Katia Faroun | associate photo editor

Once again, recycling is changing — this time, the changes are happening right on campus.

Brottier Hall has recently changed recycling policies, cutting down on which recyclables are accepted in the building.

Over the summer, Brottier Hall staff released a newsletter informing residents of its updates to its building-wide recycling policy. The newsletter announced a significant change, that “due to international recycling process and law changes over the last few years, Brottier has made the tough decision to only recycle clean paper and cardboard. This is due to the limitations on other recyclables and contamination issues.”

More recently, Brottier has once again updated its policy to include rinsed aluminum and tin, according to Angiola Gabriel, assistant director of operations at Brottier. Residents received a flyer this week listing accepted materials that they can recycle in the building.

Now, Brottier staff have placed recycling bins near the trash chutes on every floor that accept paper, cardboard and aluminum. Originally, these bins accepted all types of recyclable materials, and most still have signs indicating that some items, such as aluminum, can be taken to the bin in the lobby kitchenette. However, there is no longer a recycling bin in the kitchenette, and the only lobby-floor recycling bin accepts just paper and cardboard.

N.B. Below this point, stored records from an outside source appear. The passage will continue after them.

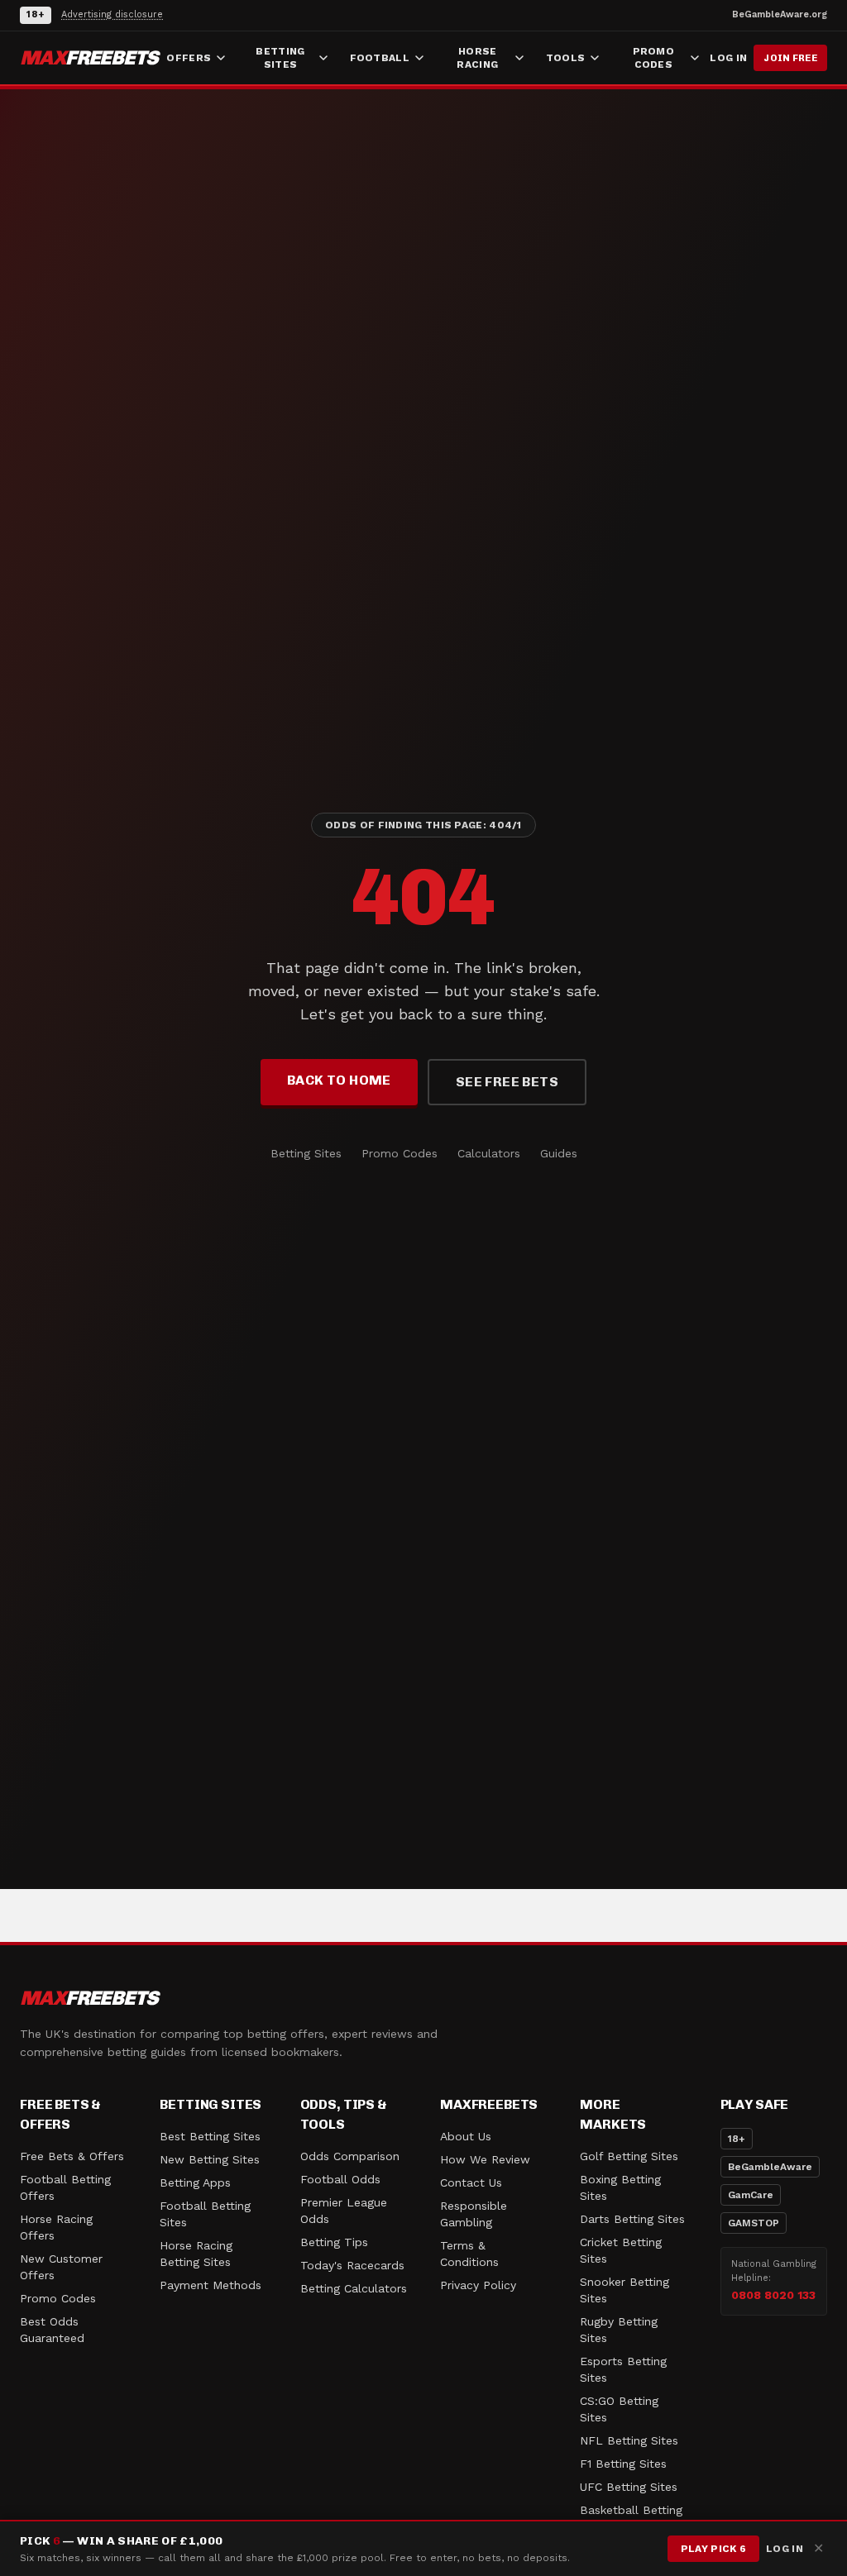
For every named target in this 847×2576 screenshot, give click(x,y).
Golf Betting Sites (629, 2156)
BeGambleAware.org (779, 14)
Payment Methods (210, 2285)
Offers (188, 58)
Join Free (790, 58)
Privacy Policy (478, 2285)
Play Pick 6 (713, 2549)
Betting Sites (280, 57)
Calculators (488, 1153)
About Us (465, 2136)
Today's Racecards (352, 2265)
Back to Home (339, 1080)
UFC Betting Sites (628, 2486)
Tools (566, 58)
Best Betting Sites (210, 2136)
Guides (558, 1153)
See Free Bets (507, 1082)
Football (379, 58)
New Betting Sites (210, 2159)
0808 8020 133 (773, 2295)
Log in (728, 58)
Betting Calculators (353, 2288)
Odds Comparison (350, 2156)
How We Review (485, 2159)
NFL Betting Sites (629, 2440)
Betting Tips (334, 2242)
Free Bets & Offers (72, 2156)
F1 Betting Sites (623, 2463)
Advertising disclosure (112, 14)
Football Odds (340, 2179)
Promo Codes (654, 57)
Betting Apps (195, 2182)
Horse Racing (477, 57)
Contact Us (471, 2182)
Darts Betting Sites (632, 2218)
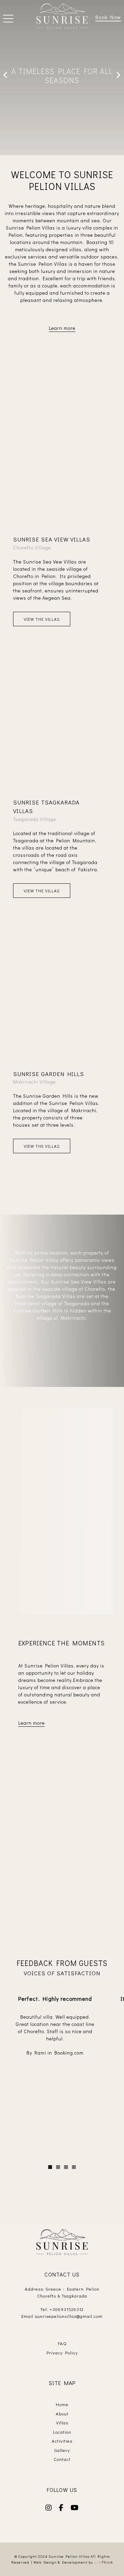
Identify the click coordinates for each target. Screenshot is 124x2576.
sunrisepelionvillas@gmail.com (69, 2316)
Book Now (108, 16)
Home (62, 2404)
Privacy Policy (62, 2352)
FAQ (62, 2343)
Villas (62, 2422)
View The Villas (42, 619)
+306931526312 (67, 2309)
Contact (62, 2459)
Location (62, 2432)
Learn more (62, 328)
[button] (8, 18)
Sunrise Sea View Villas (51, 539)
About (62, 2413)
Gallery (62, 2450)
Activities (62, 2441)
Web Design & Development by (73, 2562)
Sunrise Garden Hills (48, 1074)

International policies in recycling began changing in 2017, when China issued a ban on imported recycling. The U.S. had since relied on China to accept its recycling exports, and the ban initiated a worldwide shift in recycling policies. Without a country overseas to accept it, the U.S. government had little time to figure out where to go with its 26.7 million annual tons of exported recycling.

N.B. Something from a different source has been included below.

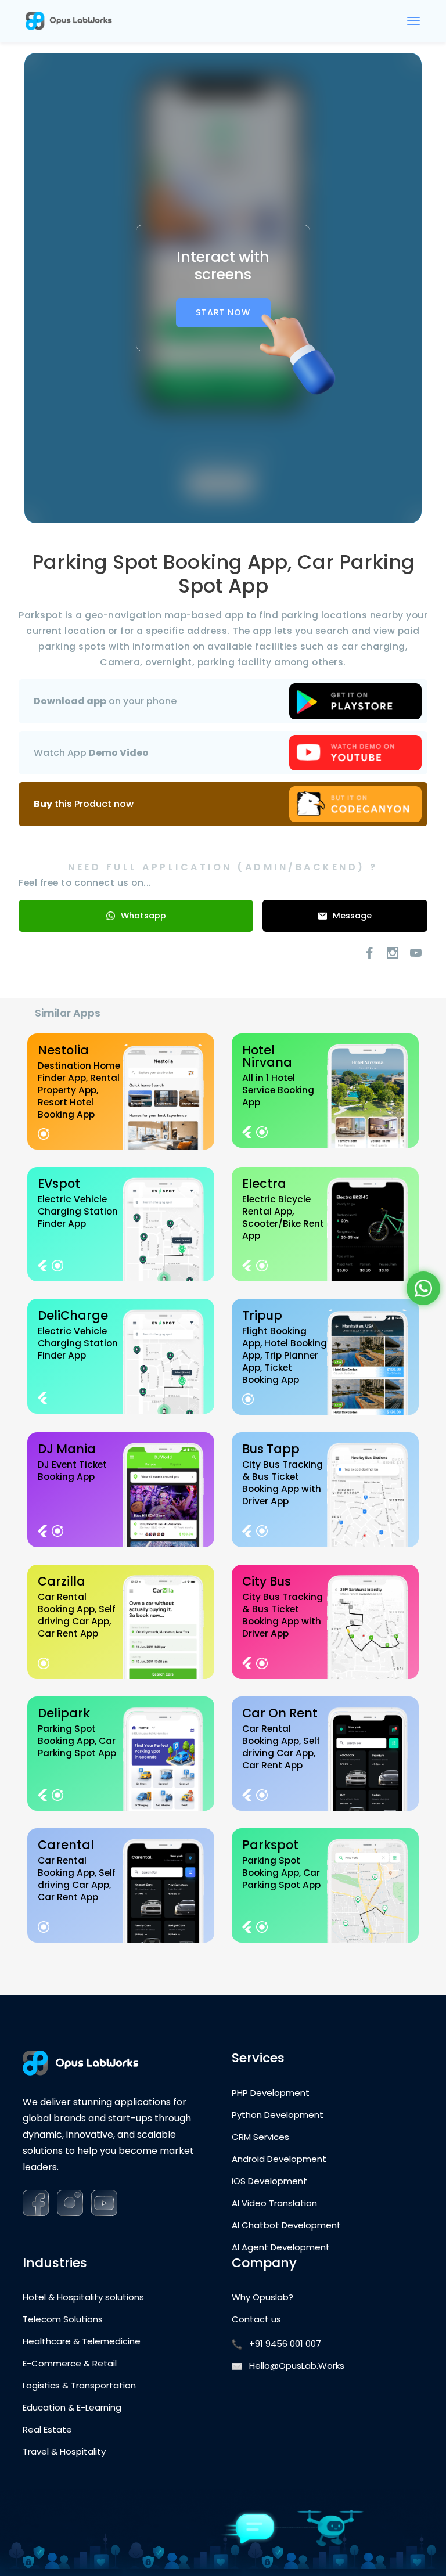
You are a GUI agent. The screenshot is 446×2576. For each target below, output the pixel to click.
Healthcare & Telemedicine (82, 2341)
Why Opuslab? (262, 2297)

Waste management companies across the U.S. began changing their recycling policies to adapt to the ban. Many decided to cut down on recycling altogether in order to avoid the risk of contamination — something Brottier Hall has decided to do, as well.

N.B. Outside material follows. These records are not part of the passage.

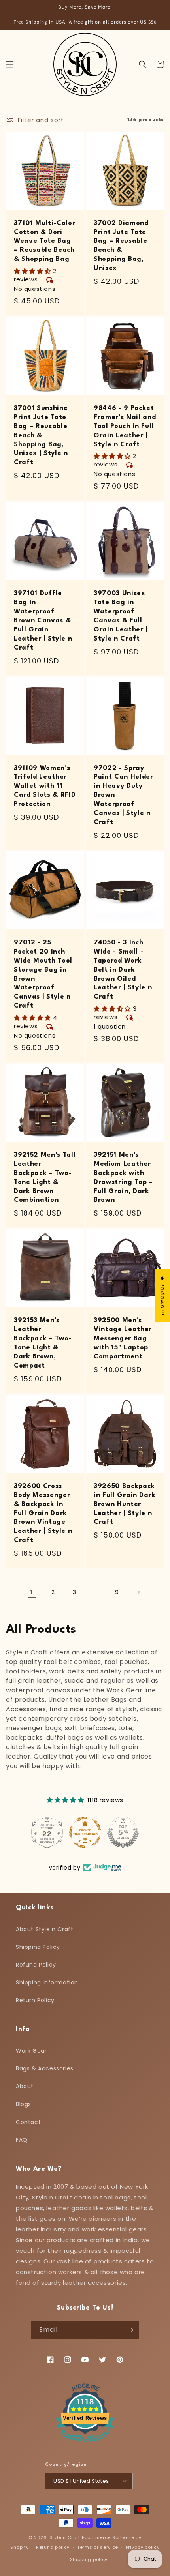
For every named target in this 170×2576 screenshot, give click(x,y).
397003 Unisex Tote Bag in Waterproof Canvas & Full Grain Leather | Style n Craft (120, 616)
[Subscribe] (130, 2330)
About (25, 2086)
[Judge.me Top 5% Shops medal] (123, 1832)
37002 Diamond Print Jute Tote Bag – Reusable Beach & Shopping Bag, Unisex (121, 246)
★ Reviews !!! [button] (163, 1295)
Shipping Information (47, 1982)
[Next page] (138, 1592)
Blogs (23, 2104)
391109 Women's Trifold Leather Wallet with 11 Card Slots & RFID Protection (45, 786)
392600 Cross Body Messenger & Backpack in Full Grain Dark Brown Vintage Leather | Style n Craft (43, 1513)
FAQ (22, 2140)
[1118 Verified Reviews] (85, 2443)
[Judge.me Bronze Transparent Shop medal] (85, 1832)
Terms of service (97, 2547)
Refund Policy (36, 1965)
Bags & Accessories (45, 2068)
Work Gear (31, 2051)
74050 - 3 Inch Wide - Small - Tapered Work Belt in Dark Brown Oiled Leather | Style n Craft (123, 969)
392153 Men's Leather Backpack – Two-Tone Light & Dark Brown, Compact (43, 1343)
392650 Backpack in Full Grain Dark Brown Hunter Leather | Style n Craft (125, 1504)
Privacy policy (143, 2547)
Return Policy (35, 2000)
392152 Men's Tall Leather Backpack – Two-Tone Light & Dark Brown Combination (45, 1178)
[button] (10, 64)
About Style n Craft (44, 1929)
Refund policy (53, 2547)
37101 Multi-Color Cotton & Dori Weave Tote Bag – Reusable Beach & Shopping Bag (44, 241)
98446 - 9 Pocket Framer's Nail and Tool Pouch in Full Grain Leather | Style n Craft (125, 426)
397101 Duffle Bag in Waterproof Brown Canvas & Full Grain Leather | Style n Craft (43, 620)
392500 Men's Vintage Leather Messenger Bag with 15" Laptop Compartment (123, 1338)
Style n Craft (64, 2537)
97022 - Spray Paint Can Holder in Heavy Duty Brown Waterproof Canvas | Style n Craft (123, 795)
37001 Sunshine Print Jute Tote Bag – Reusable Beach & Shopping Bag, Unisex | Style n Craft (41, 435)
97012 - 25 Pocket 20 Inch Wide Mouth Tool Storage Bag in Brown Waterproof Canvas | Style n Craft (43, 974)
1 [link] (31, 1592)
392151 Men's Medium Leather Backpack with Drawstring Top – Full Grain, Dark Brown (123, 1178)
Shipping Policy (38, 1947)
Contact (28, 2122)
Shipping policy (89, 2559)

Contamination happens when non-recyclable items or items tarnished by food are combined with acceptable items, therefore contaminating the entire collection of recyclable products. If one bag of clean and acceptable items contains a single contaminated item, the whole bag is rendered unrecyclable.

By shifting its recycling policy to only accepting paper, cardboard and aluminum, Brottier decreases the possibility of contamination by eliminating the recycling of plastics and glass. However, students who initially relied on Brottier Hall to dispose of their recycling now must either find other places to drop off their recycling or resort to throwing it in the trash.

In light of adopting stricter recycling policy, Brottier Hall staff is encouraging students to adopt less wasteful habits. Their newsletter includes Environmental Awareness Tips on how to become educated on recycling policy and adapt daily habits that decrease the use of wasteful materials.

Brottier’s recycling policy differs from the policies of other residence halls on campus. Other Duquesne residence halls still accept paper, cardboard, aluminum and plastics labeled 1 and 2, according to Bill Zilcosky, senior director of Facility Services and Operations at Duquesne.

Despite the difference in accepted materials, both Brottier Hall and the rest of campus residence halls dispose of recycled materials in the same campus recycling compactor.

“I can’t speak to the internal practices in Brottier Hall, but we do work in cooperation with them,” Zilcosky said.

Brottier residents looking for a place to recycle their plastics and aluminum are able to use recycling bins located in other residence halls and academic buildings, like the Student Union or Fisher Hall.

The City of Pittsburgh continues to accept plastics and glass at its drop-off locations, according to the Department of Public Works website. Pittsburgh accepts the following recyclable items: cardboard, glass bottles, aluminum and steel cans, mixed paper, plastic bottles, jugs and jars and bagged shredded paper. Items must be cleaned (uncontaminated) in order to be considered recyclable and cardboard must be flattened before being placed into the bins.

Students looking to recycle at city drop-off locations can find bins in East End, Strip District, Hazelwood, West End and Beltzhoover.